Cependant, on peut aussi penser à tous les autres mouvements sociaux qui ont essayé ou qui essaient d’amoindrir ou de défenestrer la « violence du libéralisme ». Il m’est impossible, à un moment ou à un autre, de faire l’économie de cette formulation :
« La violence du libéralisme ».
Surtout lorsque certaines scènes de Nomadland se passent dans l’enceinte d’un site de l’entreprise Amazon, dont le propriétaire, Jeff Bezos, est depuis plusieurs années l’homme le plus riche du monde. Et, dans Nomadland, on voit bien ce que sa richesse et sa réussite doivent – comme bien des richesses et des réussites- aux conditions de vie et de travail plus que pénibles, de quantités de gens, de tous âges, de toute origine ethnographique et de tout niveau socio-culturel confondus.

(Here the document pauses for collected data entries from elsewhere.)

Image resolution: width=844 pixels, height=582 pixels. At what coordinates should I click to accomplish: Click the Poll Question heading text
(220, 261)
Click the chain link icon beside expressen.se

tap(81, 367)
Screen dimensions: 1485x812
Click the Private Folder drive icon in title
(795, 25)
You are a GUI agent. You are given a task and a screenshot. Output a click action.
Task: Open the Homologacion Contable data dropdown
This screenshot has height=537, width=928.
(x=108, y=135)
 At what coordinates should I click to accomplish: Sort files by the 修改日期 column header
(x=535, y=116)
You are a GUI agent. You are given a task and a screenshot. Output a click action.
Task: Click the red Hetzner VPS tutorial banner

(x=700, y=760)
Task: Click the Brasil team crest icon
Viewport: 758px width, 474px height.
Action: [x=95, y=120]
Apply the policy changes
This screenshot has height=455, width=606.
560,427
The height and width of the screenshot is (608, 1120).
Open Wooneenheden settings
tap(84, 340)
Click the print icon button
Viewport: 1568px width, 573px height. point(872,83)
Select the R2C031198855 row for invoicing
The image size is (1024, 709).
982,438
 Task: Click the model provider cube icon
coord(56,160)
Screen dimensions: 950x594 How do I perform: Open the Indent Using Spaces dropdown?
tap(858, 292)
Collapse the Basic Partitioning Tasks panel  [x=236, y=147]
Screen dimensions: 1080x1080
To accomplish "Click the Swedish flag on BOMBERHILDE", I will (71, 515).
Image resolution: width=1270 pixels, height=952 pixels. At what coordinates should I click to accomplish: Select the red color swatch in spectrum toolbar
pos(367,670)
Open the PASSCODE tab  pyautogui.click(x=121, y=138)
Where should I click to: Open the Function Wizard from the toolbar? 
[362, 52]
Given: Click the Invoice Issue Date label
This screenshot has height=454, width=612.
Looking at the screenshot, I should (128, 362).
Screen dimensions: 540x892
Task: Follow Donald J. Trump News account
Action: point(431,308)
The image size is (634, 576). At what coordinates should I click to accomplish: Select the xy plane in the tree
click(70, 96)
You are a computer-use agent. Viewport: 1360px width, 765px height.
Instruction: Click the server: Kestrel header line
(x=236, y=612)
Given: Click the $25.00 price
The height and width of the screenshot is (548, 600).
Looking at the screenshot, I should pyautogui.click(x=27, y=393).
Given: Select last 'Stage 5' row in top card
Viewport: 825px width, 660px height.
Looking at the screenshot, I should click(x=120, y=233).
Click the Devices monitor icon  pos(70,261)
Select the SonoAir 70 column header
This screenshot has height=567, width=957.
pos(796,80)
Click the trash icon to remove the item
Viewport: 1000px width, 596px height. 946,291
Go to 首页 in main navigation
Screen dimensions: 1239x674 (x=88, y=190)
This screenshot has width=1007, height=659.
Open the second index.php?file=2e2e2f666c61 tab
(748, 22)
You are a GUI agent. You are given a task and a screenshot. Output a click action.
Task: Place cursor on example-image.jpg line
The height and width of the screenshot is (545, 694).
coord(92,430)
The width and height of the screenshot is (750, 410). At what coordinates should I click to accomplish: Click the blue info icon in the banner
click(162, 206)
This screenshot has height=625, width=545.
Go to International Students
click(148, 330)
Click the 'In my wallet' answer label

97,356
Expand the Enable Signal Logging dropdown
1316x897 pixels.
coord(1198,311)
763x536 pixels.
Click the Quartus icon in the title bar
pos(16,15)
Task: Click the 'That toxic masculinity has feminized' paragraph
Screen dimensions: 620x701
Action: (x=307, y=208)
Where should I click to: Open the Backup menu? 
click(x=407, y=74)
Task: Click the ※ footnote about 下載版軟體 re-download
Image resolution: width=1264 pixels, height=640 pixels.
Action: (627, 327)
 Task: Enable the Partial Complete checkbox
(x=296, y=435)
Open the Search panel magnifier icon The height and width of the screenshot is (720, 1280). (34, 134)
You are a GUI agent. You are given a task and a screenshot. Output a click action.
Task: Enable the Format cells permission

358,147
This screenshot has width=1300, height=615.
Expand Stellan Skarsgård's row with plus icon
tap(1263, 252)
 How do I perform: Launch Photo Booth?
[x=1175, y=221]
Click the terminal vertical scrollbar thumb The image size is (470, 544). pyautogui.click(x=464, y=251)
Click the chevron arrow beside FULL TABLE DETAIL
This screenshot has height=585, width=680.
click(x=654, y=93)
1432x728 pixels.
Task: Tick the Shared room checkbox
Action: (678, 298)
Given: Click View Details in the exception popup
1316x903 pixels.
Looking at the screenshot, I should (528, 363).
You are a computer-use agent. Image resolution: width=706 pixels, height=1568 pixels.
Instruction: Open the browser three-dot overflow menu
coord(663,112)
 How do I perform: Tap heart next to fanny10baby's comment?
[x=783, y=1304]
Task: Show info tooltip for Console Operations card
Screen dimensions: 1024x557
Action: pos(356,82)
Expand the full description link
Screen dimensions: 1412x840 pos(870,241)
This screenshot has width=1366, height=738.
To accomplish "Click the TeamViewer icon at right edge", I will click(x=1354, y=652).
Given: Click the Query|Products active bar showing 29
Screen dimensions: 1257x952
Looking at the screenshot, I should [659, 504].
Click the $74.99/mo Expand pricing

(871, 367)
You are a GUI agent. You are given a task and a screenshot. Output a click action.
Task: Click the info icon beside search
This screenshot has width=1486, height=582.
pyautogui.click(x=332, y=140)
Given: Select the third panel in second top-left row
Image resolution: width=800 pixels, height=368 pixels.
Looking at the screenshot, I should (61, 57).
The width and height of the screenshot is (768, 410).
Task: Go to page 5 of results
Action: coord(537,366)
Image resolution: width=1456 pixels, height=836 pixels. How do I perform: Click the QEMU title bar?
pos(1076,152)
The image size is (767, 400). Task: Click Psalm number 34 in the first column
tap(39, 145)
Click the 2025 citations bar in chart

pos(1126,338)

Le personnage de Fern (interprété par Frances McDormand) nous fait entrer dans le fleuve de toutes ces personnes qu’elle rencontre ou retrouve, et qui, comme elle, sont tout sauf des parasites. Ils travaillent, se font à toutes sortes de jobs, le plus souvent saisonniers, au gré de ce qui leur est possible. Ils forcent l’admiration et le respect tout en n’obtenant rien d’autre de leurs contemporains ou de leur gouvernement des réactions et des sentiments inadaptés :
Incompréhension ( percevoir Fern comme « homeless » au lieu de « houseless » , peur, des réponses inhumaines (le montant des pensions de retraites, par exemple).
Un parallèle est évidemment possible avec notre avenir social en France. Même s’il nous est souvent rappelé que la société américaine et la société française diffèrent, on peut aussi se dire que certains exemples américains louchent de plus en plus vers l’hexagone. Lorsque l’on pense par exemple à la réforme des retraites. Ou à la décision gouvernementale récente, en France, de reculer désormais l’âge du départ à la retraite à 64 ans.
Les seuls maquillages à mon sens trop présents dans Nomadland sont les passages de violons et de piano. Je crois que le film – que j’ai aussi trouvé un peu trop long- aurait été meilleur sans ces anesthésiants :
Une scène entre Fern et sa sœur ou une autre entre Fern et Bob Wells, sans violons et sans piano, en attestent.
Si Nomadland est un alcool propre à déglinguer la moindre ivresse, il sait aussi mieux nous rapprocher de cette faiblesse qu’est la caresse.
Franck Unimon, ce lundi 12 juillet 2021.